Financial Stability of Islamic Finance
Abstract
The aim of this paper is to study the stability of the Islamic financial system. To do this, we are interested in the scoring method and the volatility of stock market indices.
The first empirical study includes all the components of the financial system, in particular, banks, insurance companies, leasing, factoring and investments companies.
The results of this study suggest that, Islamic finance saw a loss of 0.014% of its stability score, in 2007, against 0.43% and 1.675% for conventional finance, respectively in 2007 and 2008. In contrast, during the period of the Arab revolutions only Islamic finance depreciated.

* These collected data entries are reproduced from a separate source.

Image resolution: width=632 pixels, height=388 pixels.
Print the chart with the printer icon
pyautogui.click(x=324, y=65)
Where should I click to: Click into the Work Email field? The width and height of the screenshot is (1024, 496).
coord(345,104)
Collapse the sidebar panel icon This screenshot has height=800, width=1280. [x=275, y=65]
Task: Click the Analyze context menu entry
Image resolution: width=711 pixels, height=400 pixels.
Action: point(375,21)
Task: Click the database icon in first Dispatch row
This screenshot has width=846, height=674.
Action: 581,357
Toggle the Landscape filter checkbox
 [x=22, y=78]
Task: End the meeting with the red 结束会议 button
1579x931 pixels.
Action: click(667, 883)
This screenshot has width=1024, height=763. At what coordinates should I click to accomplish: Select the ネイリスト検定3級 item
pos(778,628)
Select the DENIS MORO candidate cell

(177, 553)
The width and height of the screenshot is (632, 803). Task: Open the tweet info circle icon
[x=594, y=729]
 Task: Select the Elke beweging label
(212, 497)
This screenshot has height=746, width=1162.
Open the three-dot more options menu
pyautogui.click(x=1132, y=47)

In order to refine our research, we used the autoregressive conditional heteroscedasticit models to study the volatility of the DJ index and the DJIM index. The empirical results reveal that, the DJIM index is less volatile than the DJ index of emerging countries, Europe, Asia and the United States. However, the DJ Global Index is less volatile than the DJIM index, which seems paradoxical compared to previous results. From then on, we studied the volatility of the two indices before, during and after the crisis. The empirical results reveal that, the DJIM index is much more stable than the DJ index during the crisis (2007-2009). On the other hand, before and after the crisis (2002-2006 and 2010-2015), the DJ Global index is more stable but the difference is insignificant.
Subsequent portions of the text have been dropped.